• _Entries supplied_:
==*==

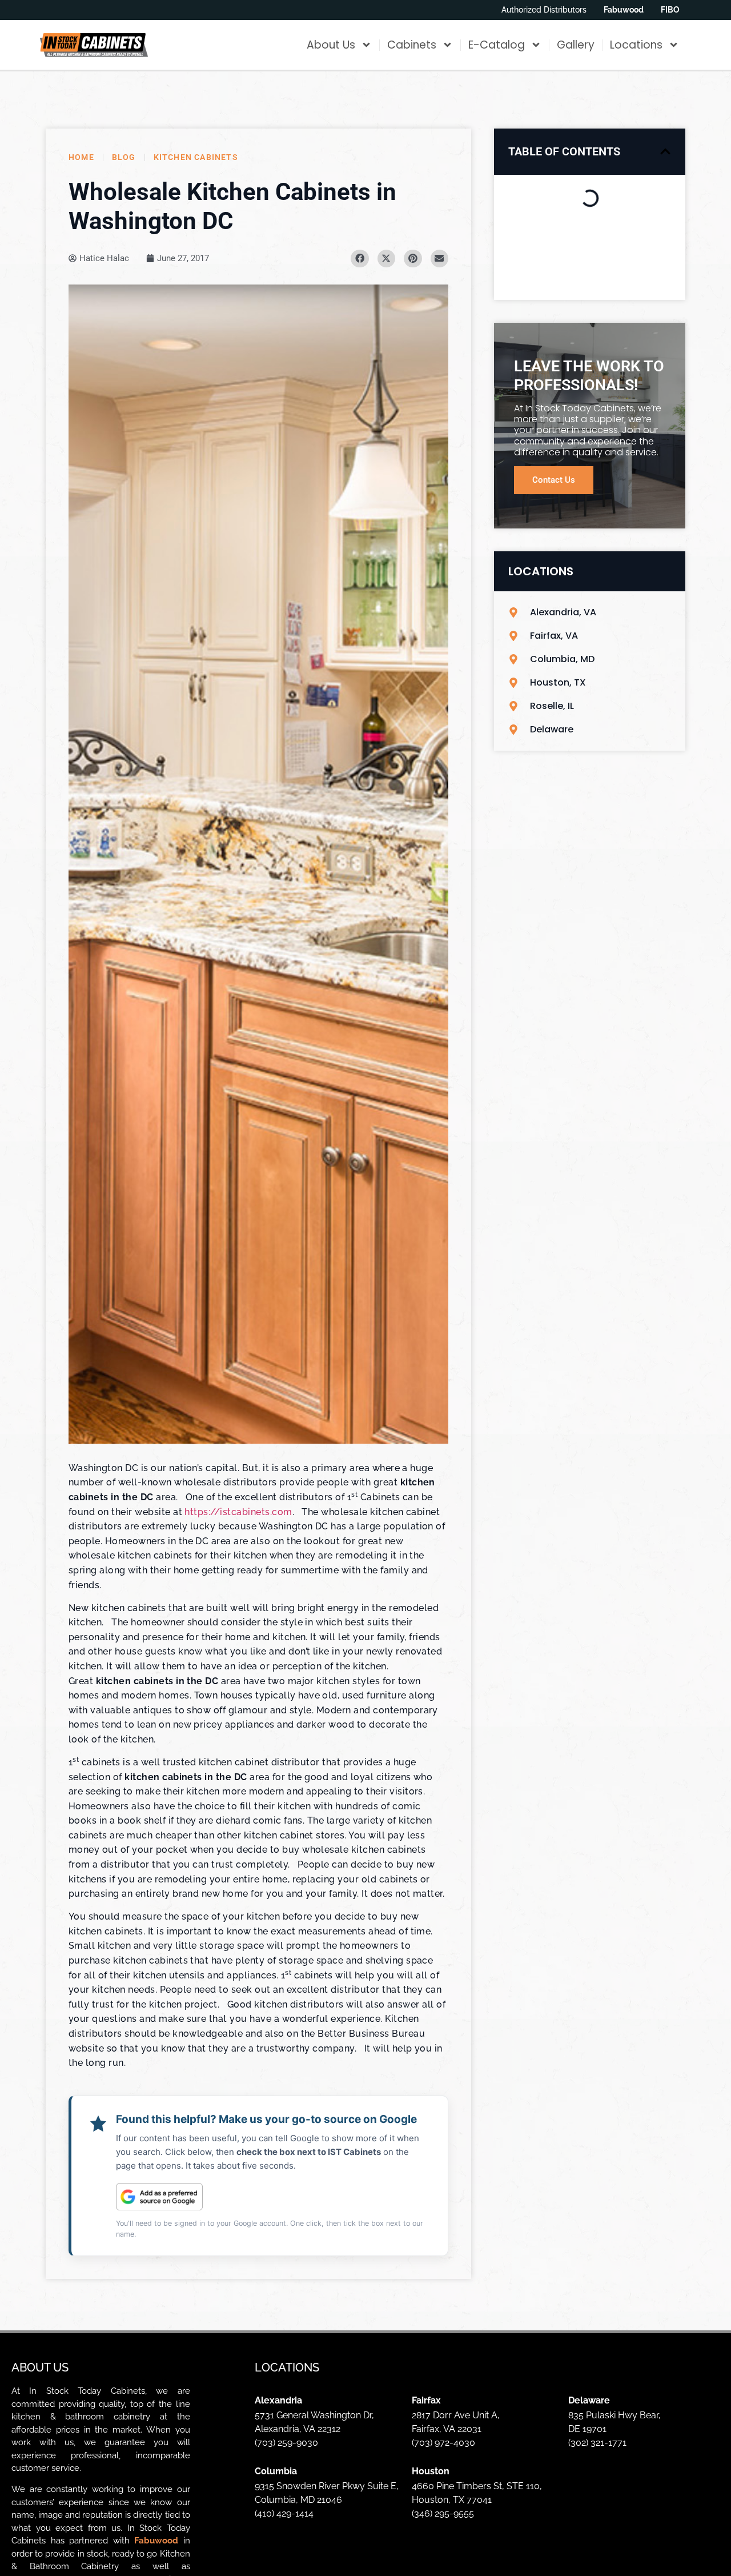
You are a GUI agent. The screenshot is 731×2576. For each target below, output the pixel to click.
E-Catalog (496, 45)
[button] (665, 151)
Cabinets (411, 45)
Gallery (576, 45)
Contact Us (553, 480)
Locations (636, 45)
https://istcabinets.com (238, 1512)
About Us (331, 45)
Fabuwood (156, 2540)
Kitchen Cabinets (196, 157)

==*==

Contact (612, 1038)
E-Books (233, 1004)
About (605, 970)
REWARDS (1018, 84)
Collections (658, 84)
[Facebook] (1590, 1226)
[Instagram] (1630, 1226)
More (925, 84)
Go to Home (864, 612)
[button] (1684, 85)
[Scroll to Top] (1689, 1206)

==*==

• _Work order_: In your answer, include only the lines above starting at the line that holds "You are a GUI" and ending at the line that holds "Kitchen Cabinets (196, 157)", copied exactly.

• _Solution to this problem_:
You are a GUI agent. The screenshot is 731×2576. For each target below, output the pixel to click.
E-Catalog (496, 45)
[button] (665, 151)
Cabinets (411, 45)
Gallery (576, 45)
Contact Us (553, 480)
Locations (636, 45)
https://istcabinets.com (238, 1512)
About Us (331, 45)
Fabuwood (156, 2540)
Kitchen Cabinets (196, 157)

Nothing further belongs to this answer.